Ways and Means Committee (taxes): On Monday, May 12th, 2025, the House Ways and Means Committee unveiled its sweeping tax package as part of the “one big, beautiful bill” strategy.

Although the bill overall does very little to support children and families, there is some good news: the bill does not currently include elimination of the Social Services Block Grant or a cut to the Temporary Assistance for Needy Families (TANF) program. These cuts could still be introduced during the House Rules Committee process later this week or in the Senate bill, so we must remain vigilant, but we want to acknowledge this good progress.

CWLA has served as a co-chair of the national SSBG Coalition and helped lead a national effort to save SSBG, including a sign-on letter that gathered 368 signatures from national, state and local organizations from all 50 states, Washington, D.C., and Puerto Rico. We are thankful for the hard work of our members and partners to uplift the needs of children, families and communities and to make the case for preserving SSBG and TANF funding. This was truly a grassroots, group effort, and we couldn’t be more grateful to be working alongside each of you.

Other provisions in the bill are not causes for celebration, however:

  • Requires the taxpayer, not just the child, to have a social security number (SSN) to claim the child tax credit, thus taking away eligibility for the CTC from 4.5 million children living in mixed status households
  • Temporarily expands the CTC, but does nothing for the 17 million children in families with low incomes that do not receive the full benefit
  • Includes tax incentives for school vouchers, undermining public education
  • Allows the Affordable Care Act (ACA) premium tax credit to expire, which will result in millions of people losing health coverage.

Energy and Commerce (Medicaid): On Sunday, May 11, the Energy and Commerce Committee released its reconciliation bill. There are four titles, each dealing with a different policy area; Medicaid provisions are found in the fourth title. Families USA has a helpful section-by-section breakdown of the bill.

National Health Law Program (NHeLP) details the pitfalls of the Medicaid bill, including:

  • Mandates work reporting requirements for most adults. In places like Georgia where work requirements have been tried, it has resulted in otherwise eligible individuals losing health coverage because of their inability to comply with the reporting requirements, not because they weren’t working.
  • Increases red tape and administrative burden with more frequent eligibility checks, which would occur every 6 months instead of every year. People will lose health insurance because of paperwork issues.
  • Bans gender affirming care for minors, which is still supported by all major medical associations and has been proven to reduce suicide attempt rates among trans youth.
  • Penalizes states that provide coverage to immigrants with state-only funds by lowering the federal matching rate (FMAP) for the adult expansion population. This will shift the cost to states and force them to choose between a higher federal match and serving immigrant populations.

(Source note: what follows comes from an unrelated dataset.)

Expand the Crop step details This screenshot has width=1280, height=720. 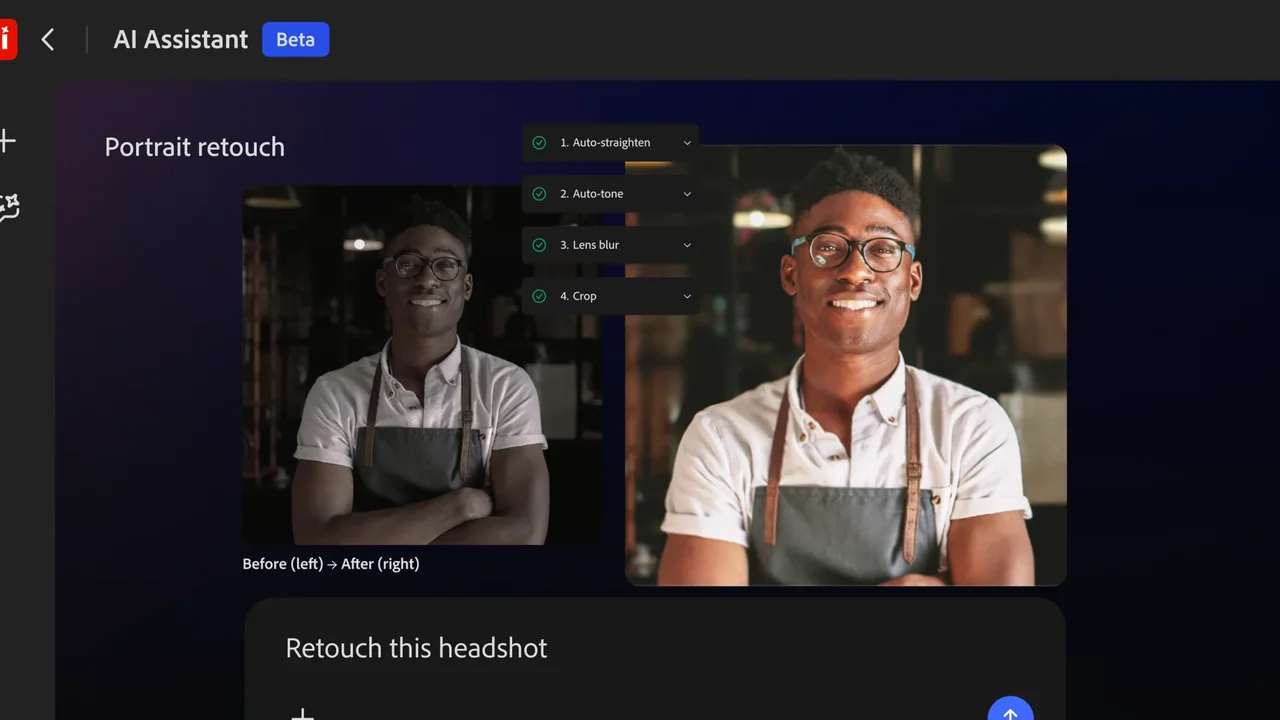click(686, 296)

The non-partisan Congressional Budget Office, at the request of the minority party, has estimated that between the Medicaid changes and the expiration of the ACA premium tax credits, as many as 13.7 million people will lose healthcare coverage by 2034, the timeframe of the bill. KFF has released a map of the impact by Congressional district and eligibility group.

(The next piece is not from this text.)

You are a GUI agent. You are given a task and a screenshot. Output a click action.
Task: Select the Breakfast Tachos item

Agriculture Committee (SNAP): The House Agriculture Committee marked up their reconciliation bill in two parts, beginning at 7:30pm on May 13th and continuing for most of the day of the 14th. The proposals in the bill will slash the Supplemental Nutrition Assistance Program (SNAP) by $300 billion (significantly more than the $230 billion target) and fundamentally change the structure of the SNAP program, shifting additional costs to states. See the analysis from the Food Research and Action Center (FRAC) here. Other components of the bill include:

  • Thrifty Food Plan Caps: Limits benefit reevaluations to every five years and mandates cost neutrality. This prevents benefits from increasing alongside actual food costs, risking benefit erosion over time.
  • General Work Requirement Age Increase Expands work requirement age to 18–64; narrows parent exemptions to children under 7. It also does not extend the exemption for youth in or from foster care to age 24.

Under these proposals, millions of households, including millions of children and youth from foster care, will lose access to food benefits.

Immigration: the National Immigration Law Center (NILC) has compiled the various reconciliation proposals that hurt immigrants into one document here.

Additionally, Kids in Need of Defense (KIND) has published an analysis of the House Judiciary Committee proposals related to unaccompanied children, which would punish children and youth for crossing the border and would make it nearly impossible for family members to become sponsors. These provisions will lead to children remaining in custody longer and make them vulnerable to trafficking or other unsafe outcomes.

What happens next: The Rules Committee will consider the bill at 1:00am on Wednesday, allowing time for a full House floor vote before the Memorial Day recess. Any changes to the bill, such as steeper Medicaid cuts for the Freedom Caucus or a higher State and Local Tax (SALT) deduction for blue-state Republicans, would have to happen in the Rules Committee. It is still uncertain whether the changed bill will get out of the committee or if it could pass the full House floor.